De las tres, es Lluvia Constante, de Keith Huff, en el Teatro Bellas Artes la más comercial gracias al sello de su director, el siempre eficaz contador de historias David Serrano. La trama es la típica historia truculenta de dos policías, dos patrulleros algo pringados y con sus pequeños vicios y corruptelas, de uno de los peores suburbios de la gran ciudad. El que el imaginario colectivo, conquistado por el cine y las series norteamericanos, sitúa sin esfuerzo en los Estados Unidos. Estos personajes serían el reverso oscuro de los protagonistas de las películas de Arma Letal, las de los 80 y 90 que protagonizaron Mel Gibson y Danny Glover.

Obra con un desasosegante final feliz.

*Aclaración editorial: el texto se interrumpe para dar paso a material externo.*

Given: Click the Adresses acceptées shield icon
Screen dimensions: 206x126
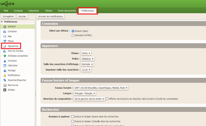Looking at the screenshot, I should (5, 56).
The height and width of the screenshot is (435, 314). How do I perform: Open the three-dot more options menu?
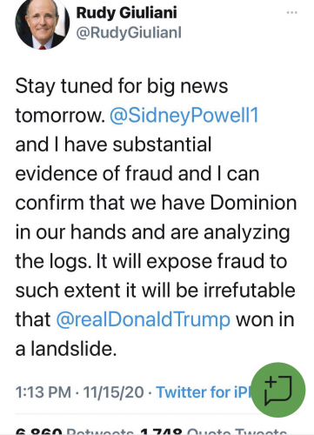pyautogui.click(x=292, y=13)
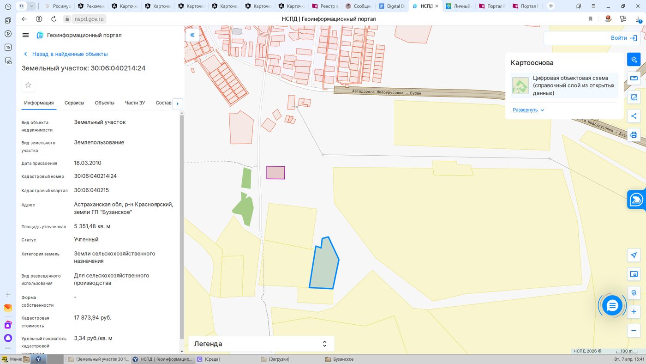This screenshot has width=646, height=364.
Task: Collapse the side panel with double-chevron button
Action: pyautogui.click(x=192, y=35)
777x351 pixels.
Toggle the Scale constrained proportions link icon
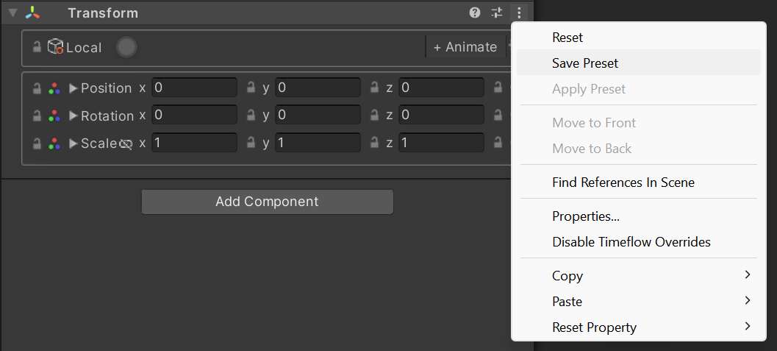[x=126, y=143]

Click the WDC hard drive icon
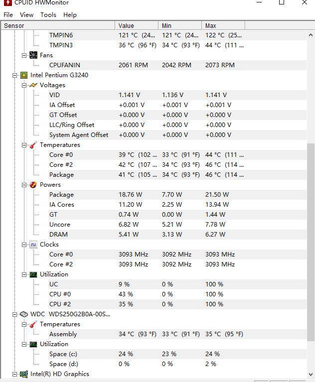(x=24, y=314)
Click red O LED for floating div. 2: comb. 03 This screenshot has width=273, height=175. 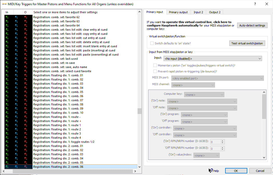click(x=25, y=154)
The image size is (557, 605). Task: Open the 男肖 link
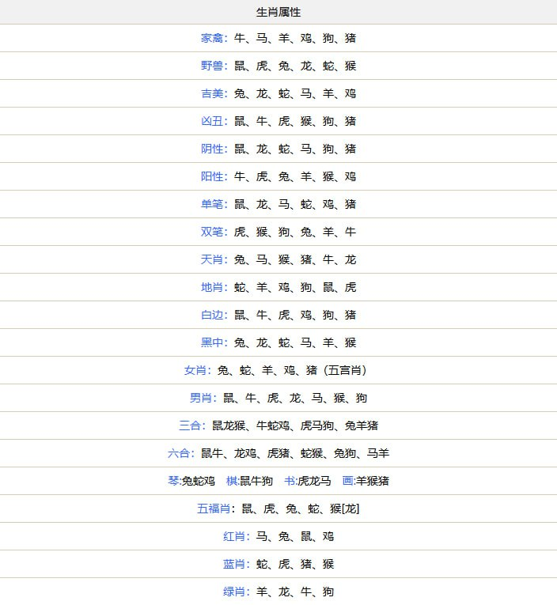point(201,398)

Un extraño intercambio de vidas que se ofrece más como una sorpresa que como un misterio. En la que, de nuevo, se interpela al público, pero en este caso más para atraer su atención sobre la trama y los personajes que para hacerlos participar activamente en lo que sucede en escena.

Montaje que ofrece una sencilla y resultona escenografía. Suficiente para disfrutar de la rotunda presencia en escena de Roberto Alamo, quizás lastrada por un bajo tono de voz, y las cualidades de Pepe Ocio, cualidades que recuerdan mucho a aquellas que tenían los actores que participaban en los montajes de teatro televisados de Estudio1. Aquel programa que recuerdan los más mayores del lugar, pero que los más jóvenes no sabrían ya identificar.

De nuevo el teatro contando historias. Contando cuentos. Mostrando el mundo en el que vivimos.

*Nota del editor: en la primera versión de este artículo se afirmaba que la actriz Verónica Ronda cantaba todo en play back, cuestión que no es exacta, pues algunos de los temas son cantados en directo.